--- Recorded information Enclosed Below ---

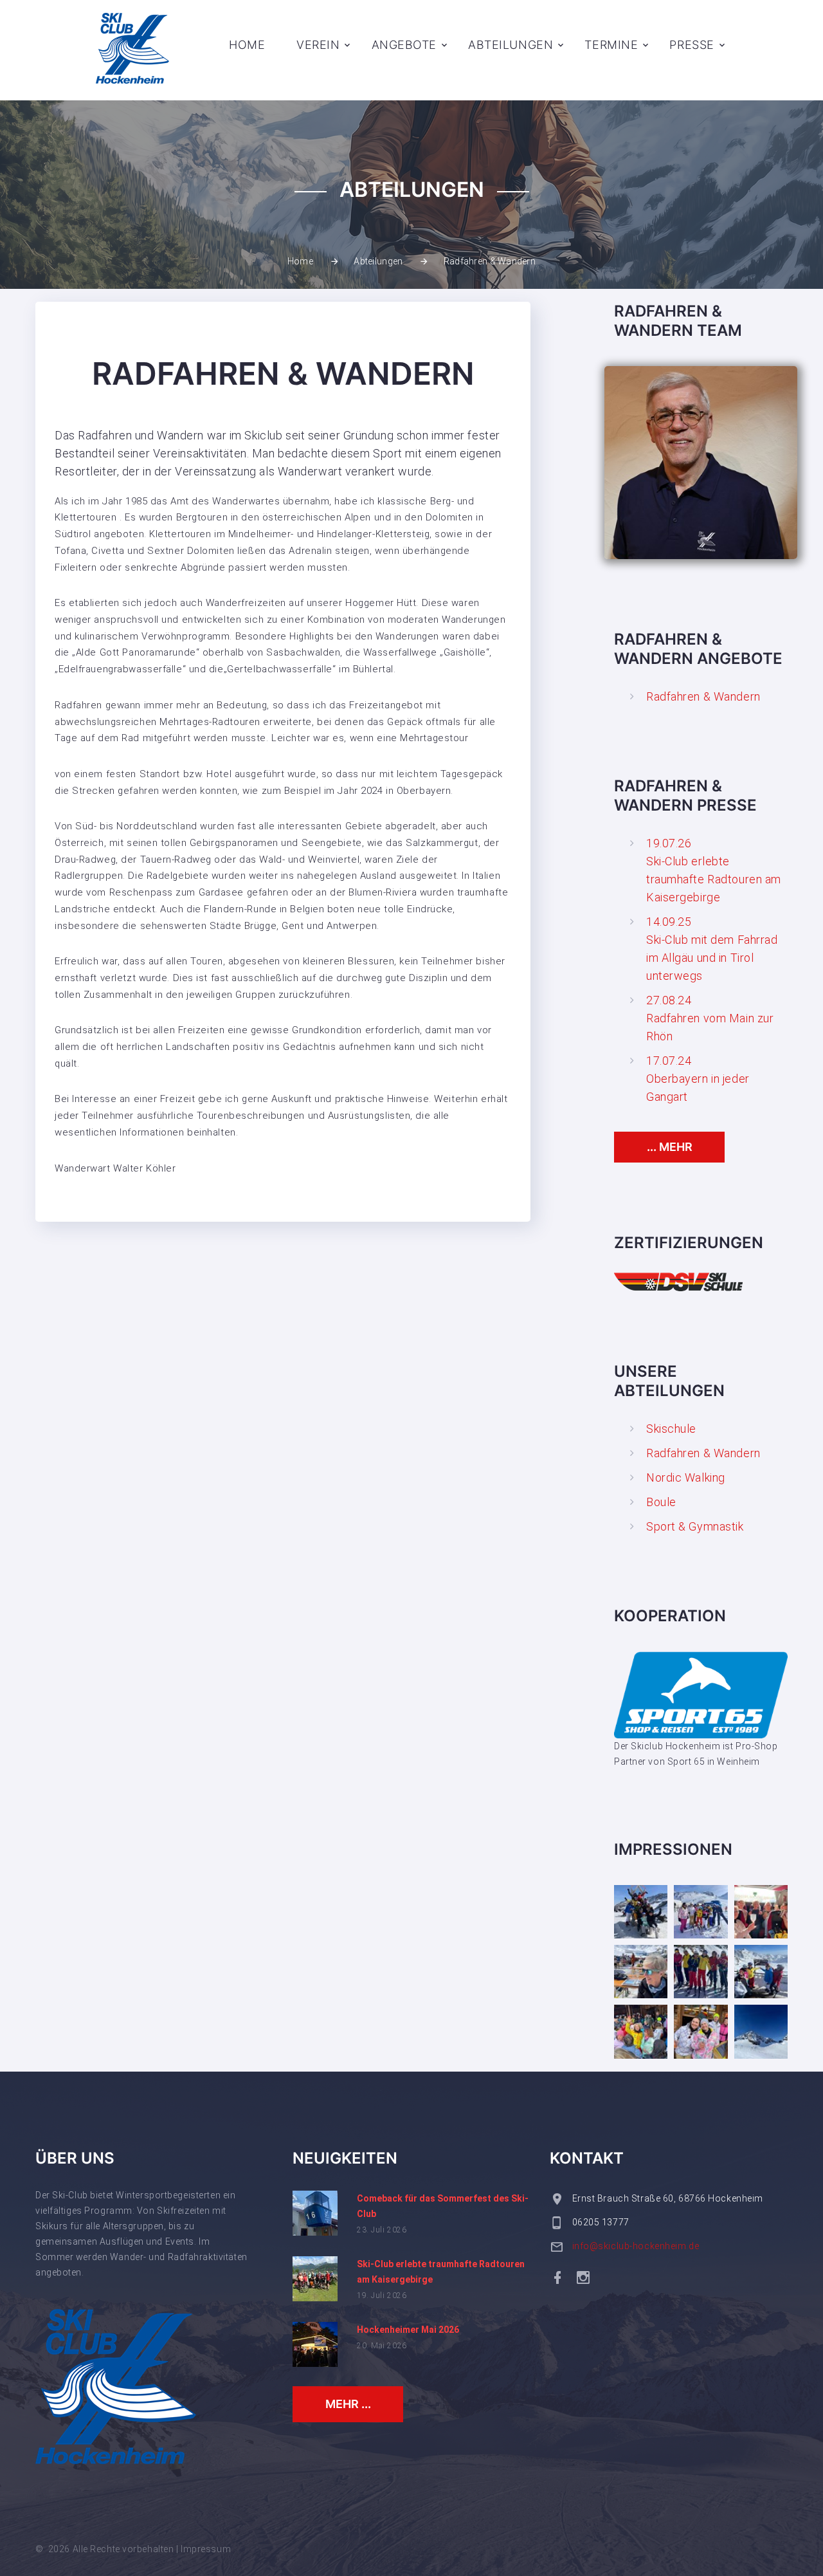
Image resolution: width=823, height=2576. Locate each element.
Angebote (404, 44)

--- End of Enclosed Recorded information ---
--- Recorded information Enclosed Below ---

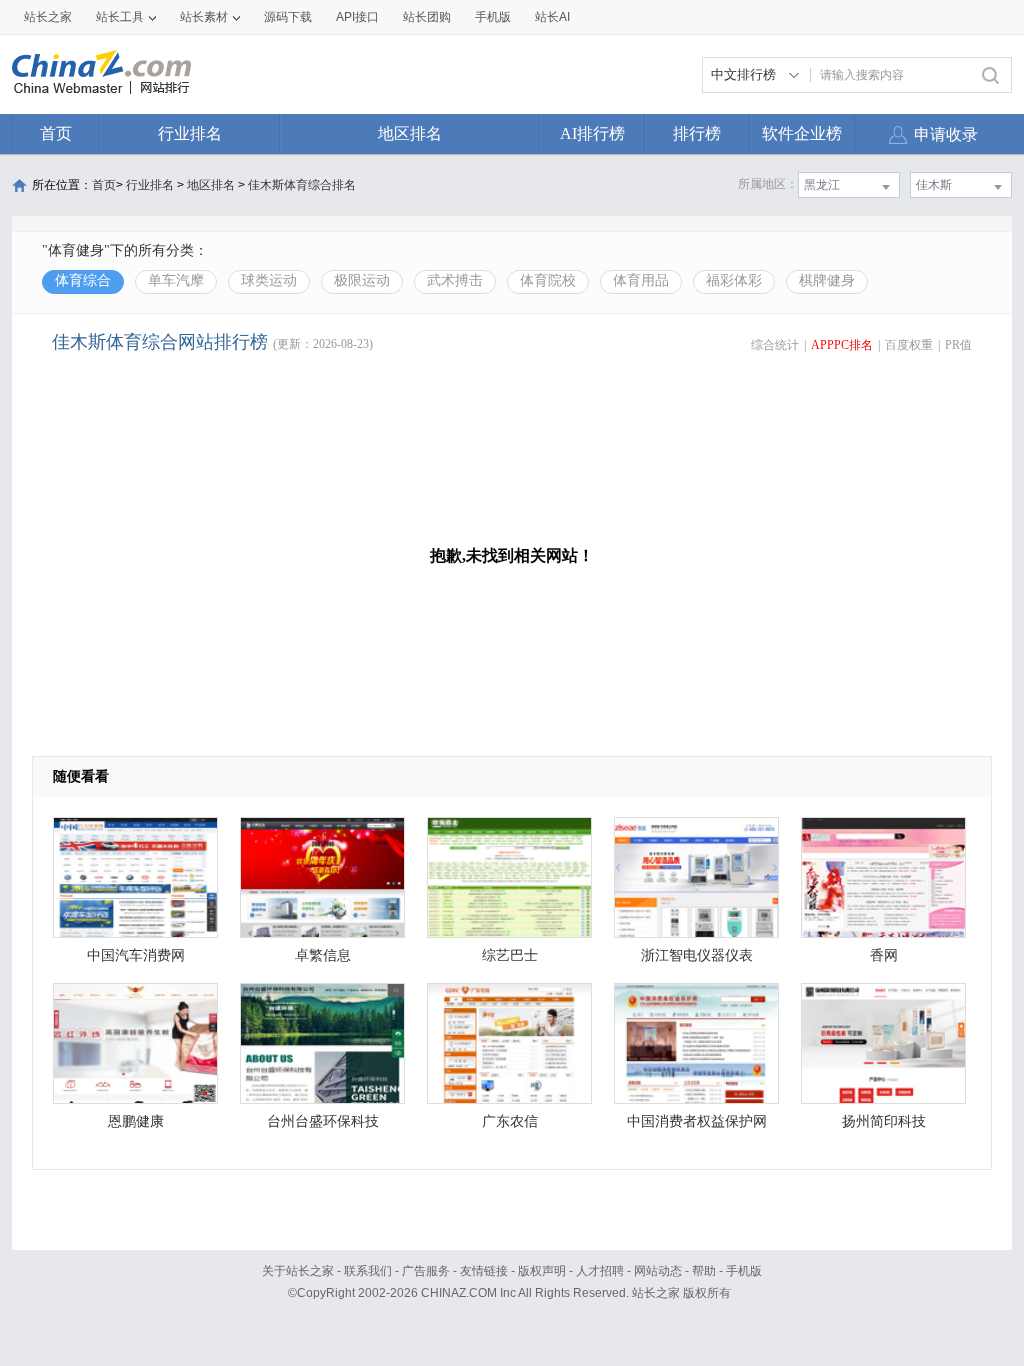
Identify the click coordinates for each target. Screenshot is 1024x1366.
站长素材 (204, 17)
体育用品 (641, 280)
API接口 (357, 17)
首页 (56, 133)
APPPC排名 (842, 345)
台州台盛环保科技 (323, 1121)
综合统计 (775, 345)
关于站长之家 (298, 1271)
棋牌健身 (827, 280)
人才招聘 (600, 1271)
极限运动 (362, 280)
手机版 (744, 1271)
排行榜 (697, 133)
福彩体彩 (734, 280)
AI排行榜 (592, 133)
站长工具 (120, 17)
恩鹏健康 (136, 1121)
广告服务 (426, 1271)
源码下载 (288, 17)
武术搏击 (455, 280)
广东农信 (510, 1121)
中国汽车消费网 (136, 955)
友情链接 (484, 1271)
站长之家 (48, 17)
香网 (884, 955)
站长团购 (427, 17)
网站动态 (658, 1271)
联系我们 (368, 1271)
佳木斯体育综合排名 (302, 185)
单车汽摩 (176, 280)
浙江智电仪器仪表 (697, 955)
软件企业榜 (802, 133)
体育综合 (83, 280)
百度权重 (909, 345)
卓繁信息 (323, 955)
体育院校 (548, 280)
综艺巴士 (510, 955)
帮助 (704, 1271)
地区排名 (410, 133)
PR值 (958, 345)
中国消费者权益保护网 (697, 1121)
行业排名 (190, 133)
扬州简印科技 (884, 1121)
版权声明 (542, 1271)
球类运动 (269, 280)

--- End of Enclosed Recorded information ---

● **Brief**:
Where in the records does the string "each" appear? Copy every line that has it.

● **Output below**:
Image resolution: width=823, height=2576. Locate each element.
Identify the click coordinates for each target. Screenshot is 1024x1366.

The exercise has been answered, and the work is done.